Mathew G, Watson D I, Ellis T, De Young N, Rofe A M, Jamieson G G
The Royal Adelaide Centre for Endoscopic Surgery, Department of Surgery, Royal Adelaide Hospital, Adelaide, South Australia, 5000, Australia.
Surg Endosc. 1997 Dec;11(12):1163-6. doi: 10.1007/s004649900561.
A variety of mechanisms have been proposed to explain tumor growth in port sites following laparoscopic cancer surgery. We devised two experimental models to determine whether carbon dioxide (CO2) insufflation during laparoscopic surgery influences the movement of tumor cells and leads to tumor implantation and growth in surgical wounds.
Model 1: Viable adenocarcinoma cells were introduced into the upper abdomen of six syngeneic immune-competent rats during laparoscopy with CO2 insufflation; the same procedure was followed for a further six rats during gasless laparoscopy. A length of plastic tubing introduced through the anterolateral aspect of the rats' left lower abdominal wall was used to vent the insufflation gas through the abdomen of a recipient rat for 30 min. After 21 days, the peritoneal cavity and surgical wounds of the recipient rat were examined for implanted tumor. Model 2: A suspension of radiolabeled adenocarcinoma cells was introduced into the upper abdomen of five rats during laparoscopy with CO2 insufflation and an additional five rats during gasless laparoscopy. A length of plastic tubing introduced through the anterolateral aspect of the left lower abdominal flank was used to vent the insufflation gas through phosphate-buffered saline solution. After 30 min, the solution was counted for radioactivity.
Tumor growth occurred at the site of both the insufflation and venting ports in the second rat in five of the six rats from the group undergoing insufflation, but it was found in none of the gasless laparoscopy group (p = 0.015).
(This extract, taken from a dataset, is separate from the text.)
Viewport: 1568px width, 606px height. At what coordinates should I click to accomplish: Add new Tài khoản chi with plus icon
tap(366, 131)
In the second model, significant transfer of tumor cells to the vented gas occurred only in the rats undergoing laparoscopy with insufflation (median, 2.71% versus 0% of the introduced labeled cells; p = 0.008).
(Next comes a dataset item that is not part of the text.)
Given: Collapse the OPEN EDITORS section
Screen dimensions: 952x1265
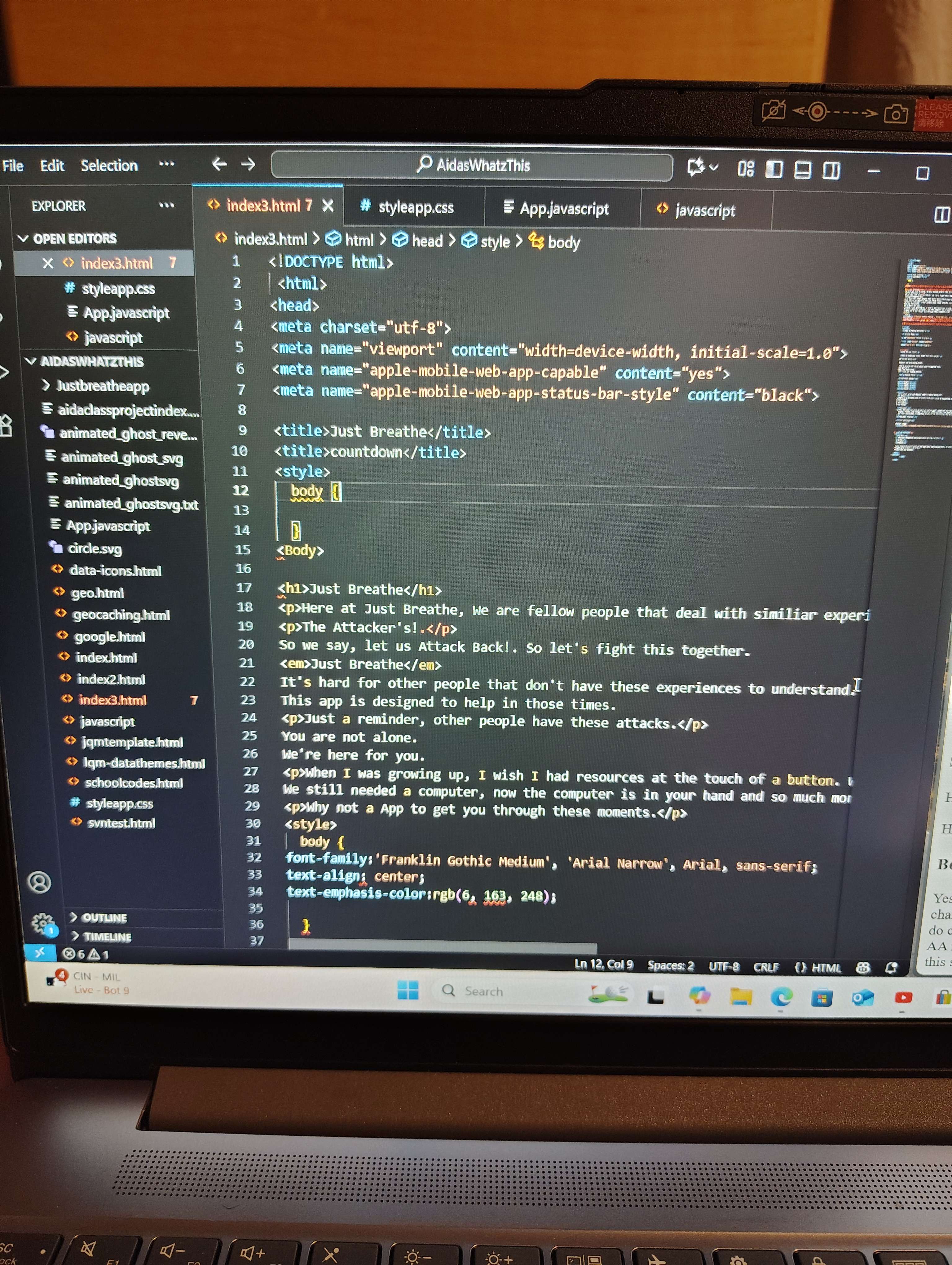Looking at the screenshot, I should tap(74, 238).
Carbon dioxide insufflation results in tumor dissemination during laparoscopy, leading to port site metastasis. Gasless laparoscopy may prevent this problem.
已经提出了多种机制来解释腹腔镜癌症手术后端口部位的肿瘤生长。我们设计了两个实验模型,以确定腹腔镜手术期间二氧化碳(CO₂)气腹是否会影响肿瘤细胞的移动,并导致肿瘤在手术伤口处种植和生长。
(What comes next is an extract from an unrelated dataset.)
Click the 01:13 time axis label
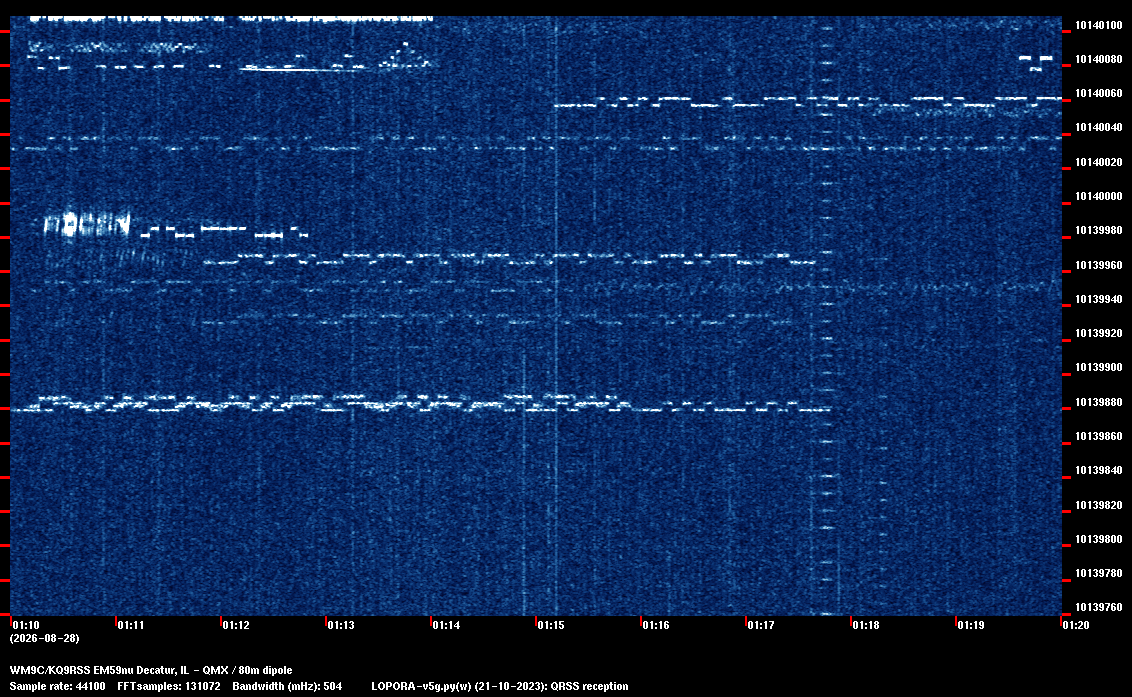The height and width of the screenshot is (697, 1132). click(341, 625)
模型1:在有CO₂气腹的腹腔镜检查期间,将活的腺癌细胞引入6只同基因免疫活性大鼠的上腹部;另外6只大鼠在无气腹腔镜检查期间采用相同的程序。通过大鼠左下腹壁前外侧引入一段塑料管,用于通过受体大鼠的腹部排出气腹气体30分钟。21天后,检查受体大鼠的腹腔和手术伤口是否有植入的肿瘤。模型2:在有CO₂气腹的腹腔镜检查期间,将放射性标记的腺癌细胞悬液引入5只大鼠的上腹部,另外5只大鼠在无气腹腔镜检查期间引入。通过左下腹侧前外侧引入一段塑料管,用于通过磷酸盐缓冲盐溶液排出气腹气体。30分钟后,对溶液进行放射性计数。
在接受气腹的组中,6只大鼠中有5只的第二只大鼠的气腹和排气端口部位出现了肿瘤生长,但在无气腹腔镜检查组中均未发现(p = 0.015)。在第二个模型中,仅在接受气腹腹腔镜检查的大鼠中发生了肿瘤细胞向排出气体的显著转移(中位数,引入的标记细胞的2.71%对0%;p = 0.008)。
二氧化碳气腹导致腹腔镜检查期间肿瘤播散,导致端口部位转移。无气腹腔镜检查可能会预防这个问题。